There are rumblings that the Tea Party will turn its small government, lower taxes, spending cuts eye towards the federal gas tax, which is up for renewal later this year. If so, I have a short message for the Tea Party (if anyone is listening): After the debt ceiling debate and U.S. credit rating downgrade by the S&P last Friday, please recognize that there are some taxes worth paying and this is one.
The argument is that it is inefficient for states to remit taxes to the federal government, who then turns around and reallocates them back to the states. In fact, it is another example of ineffective big government as the states are viewed as better equipped to determine how that money should be spent. Prima facie, this makes sense, but what is wholly missing from the analysis is the necessity for a coordinating body to support the needs of interstate commerce. Without that coordinating effort, roads and bridges will vary in condition, safety, and availability from state to state. Why? Here are two primary reasons:
- Less populous states will have lower tax bases to support roads and bridges than more populous ones. Obviously, tax revenue and infrastructure quality/investment correlate highly.
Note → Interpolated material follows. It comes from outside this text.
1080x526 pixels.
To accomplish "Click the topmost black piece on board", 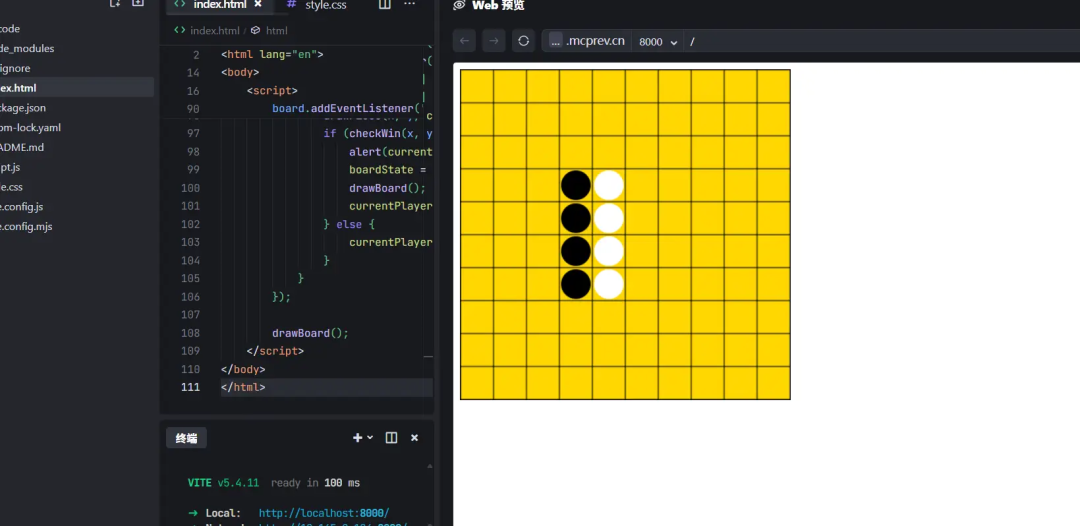I will pos(576,185).
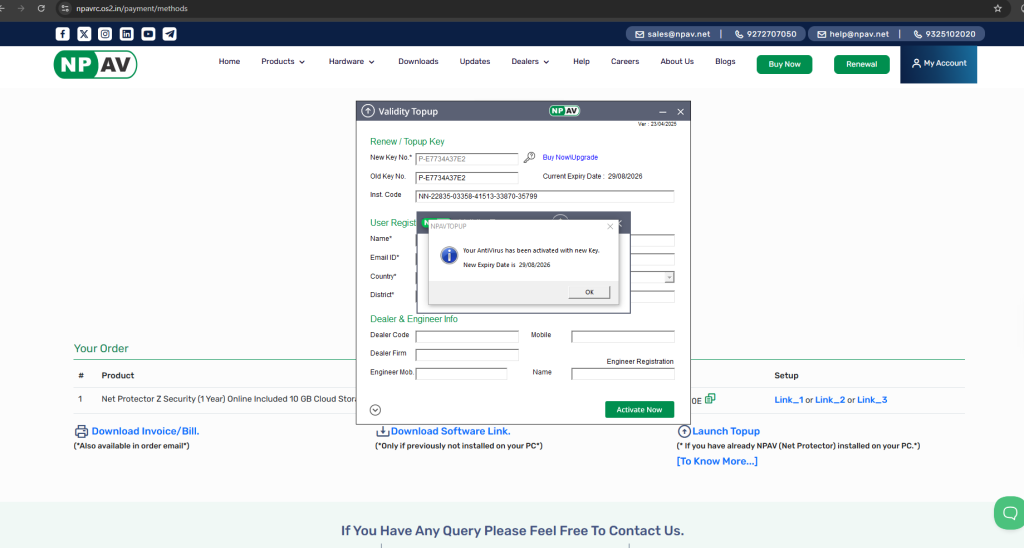1024x548 pixels.
Task: Open the NPAV Facebook page icon
Action: [62, 33]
- States will always have conflicting and competing funding priorities with road projects, which means these projects will not always receive needed investment dollars in some states
So what? Less populous states probably don’t need the same level of infrastructure investment as others. Wrong. Roads are traveled by more than cars. Trucks hauling goods across the country rely on these roads to get to their destination safely and cost-effectively. If a less populous state decides to invest its limited dollars elsewhere and lets roads and bridges decline, then the cost of transportation will go up for freight companies relying on these roads due to such reasons as poorer gas mileage and more breakdowns as they will get poorer gas mileage, more breakdowns, and more miles driven from finding alternative routes. In the end, destination states will see higher prices on goods.
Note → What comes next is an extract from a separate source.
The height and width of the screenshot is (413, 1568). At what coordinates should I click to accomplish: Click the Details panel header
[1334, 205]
As much as we are a federation of states and many decisions are best made at the state and local level, we are still a united states. Interstate commerce is the lifeblood of our country, and there must be some reliance that our roads and bridges will support that lifeblood. So, there must be a centralized authority making decisions (not all decisions by the way as the federal gas tax comprises only 28% of all dollars spent on infrastructure projects) on where to spend money for the national good. Will it do so always in the most efficient manner? Possibly not. Might there be a better way to allocate the funds and measure the effective use of those funds? You bet. But one thing is absolutely clear, the federal gas tax revenue is essential and cannot go away in the hopes that states will raises taxes to make up the difference and do a better job. As our roads are already in bad shape with the American Society of Civil Engineers giving them a D-
; we actually need to invest more and not less in our infrastructure.
Please, let me say it again, message to the Team Party: There are some taxes worth paying. The Federal gas tax is one.